Wednesday, February 28, 2007

Wha' Happened?

Okay, so China's stock market, being the first to wake up in the morning, started off a flame of panic across the world that ended in the West. Two things are weird about this one: (1) The cause -- or rather the match strike -- of this surprise is not readily evident, and (2) gold didn't react by moving in the opposite direction.

I guess people are so scared they think they'd better have cash for a few "seconds" until they figure out what to do next.

All of us gold bugs have been warning the world of the imbalances we perceive in the world markets but none of us can say how and when they will all unravel. Is this the beginning of the denouement? And why China?

What I see so far is this:

[Thanks to for this photo of an ironically relaxed Doomsday Greenspan.]

Greenspan was giving a speech in Hong Kong. When Greenspan speaks, the East listens. Greenspan predicted an American recession by the end of the year.

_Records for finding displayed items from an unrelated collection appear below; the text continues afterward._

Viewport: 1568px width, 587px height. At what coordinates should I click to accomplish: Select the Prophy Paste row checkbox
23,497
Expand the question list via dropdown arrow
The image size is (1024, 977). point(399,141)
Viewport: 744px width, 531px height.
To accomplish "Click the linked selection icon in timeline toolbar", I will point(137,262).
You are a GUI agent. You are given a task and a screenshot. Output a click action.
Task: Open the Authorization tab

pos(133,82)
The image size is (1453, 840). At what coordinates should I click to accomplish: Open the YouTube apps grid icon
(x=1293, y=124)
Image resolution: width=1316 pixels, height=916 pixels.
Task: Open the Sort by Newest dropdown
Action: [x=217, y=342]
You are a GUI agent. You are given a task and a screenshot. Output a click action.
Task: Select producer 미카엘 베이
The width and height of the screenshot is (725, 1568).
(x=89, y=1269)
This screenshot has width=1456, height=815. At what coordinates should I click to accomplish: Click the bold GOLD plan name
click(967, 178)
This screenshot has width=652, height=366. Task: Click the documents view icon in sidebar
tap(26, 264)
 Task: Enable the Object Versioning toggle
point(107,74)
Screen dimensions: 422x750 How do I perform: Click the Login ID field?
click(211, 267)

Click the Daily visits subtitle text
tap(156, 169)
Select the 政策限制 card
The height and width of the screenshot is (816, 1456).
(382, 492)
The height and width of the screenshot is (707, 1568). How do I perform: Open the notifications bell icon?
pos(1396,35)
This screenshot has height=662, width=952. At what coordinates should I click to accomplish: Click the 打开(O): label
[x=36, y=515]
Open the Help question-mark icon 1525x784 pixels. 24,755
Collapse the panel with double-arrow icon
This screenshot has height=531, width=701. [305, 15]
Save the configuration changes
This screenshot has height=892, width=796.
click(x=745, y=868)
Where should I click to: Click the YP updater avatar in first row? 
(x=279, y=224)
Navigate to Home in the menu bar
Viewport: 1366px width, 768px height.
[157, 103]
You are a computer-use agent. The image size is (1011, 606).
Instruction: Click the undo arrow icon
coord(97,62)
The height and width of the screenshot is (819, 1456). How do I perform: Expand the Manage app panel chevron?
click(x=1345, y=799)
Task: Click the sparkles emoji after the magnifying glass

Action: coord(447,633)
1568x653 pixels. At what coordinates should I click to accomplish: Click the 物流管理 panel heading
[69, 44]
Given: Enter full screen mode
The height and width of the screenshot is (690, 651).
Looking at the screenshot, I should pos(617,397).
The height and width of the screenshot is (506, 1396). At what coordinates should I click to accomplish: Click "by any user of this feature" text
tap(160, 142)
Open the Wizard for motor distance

No matter that his predictions have usually been wrong in the past; as usual, panics don't listen to statistics. And anyway, the underlying causes of the imbalances are what we goldies have been howling about for months and years now. (Start with my March 2005 archives and read forward.)

To run that by you again, there are two fundamental principles at work here:

1. The lack of an international hard monetary yardstick such as the gold standard; combined with
2. Human nature.

The two are a highly flammable mixture, even if they can waft together for years without a hitch as long as they don't come into contact with a match.

Out of this lethal combination come:

1. Inflating of and speculation in currencies that float (and those that don't, i.e. those that are pegged and/or otherwise manipulated);
2. Protectionism through currency manipulation;
3. Use of the money supply to ease market tensions (the Federal Reserve and other central banks do this all the time -- big mistake);
4. Lack of the discipline and will power to return strength to the monetary system once they have used it for No. 3 (the Fed governors are only human after all and hate to be the bearers of bad news);
5. Naivete of the voting public as to what is going on, which allows the power players to gamble all day long at our (the public's) expense.

Who is it that said: "The only thing we learn from history is that we don't learn from history." How many times do economies (and governments) have to tank for lack of monetary discipline?

Here is Bill Cara's article over at Seeking Alpha along these lines. I agree with him that:

"[T]he Gnomes are bulldogs, and they have put their terriers into the U.S. Fed and Treasury. I believe there will be one final attempt to print the way out of a market crash. Ergo; I see one final push in precious metal prices. But the end of the long-term global stock cycle is near. It has been driven by a credit balloon that cannot be pumped higher. The peak of the cycle would have occurred in May 2006 except for the programs of the U.S. Administration (including the Fed) to ramp up the money printing. [Katy's Caveat: I would have added the other central bankers who are playing the same game, i.e. Japan, China, et al. The Fed is not alone in this.] The sad thing is that at the end of the day, when inflated stock prices blow up, those holding debt will still be holding the same level of debt. The banks will be demanding payment. That's what bankers do -- real bankers, not trader-bankers."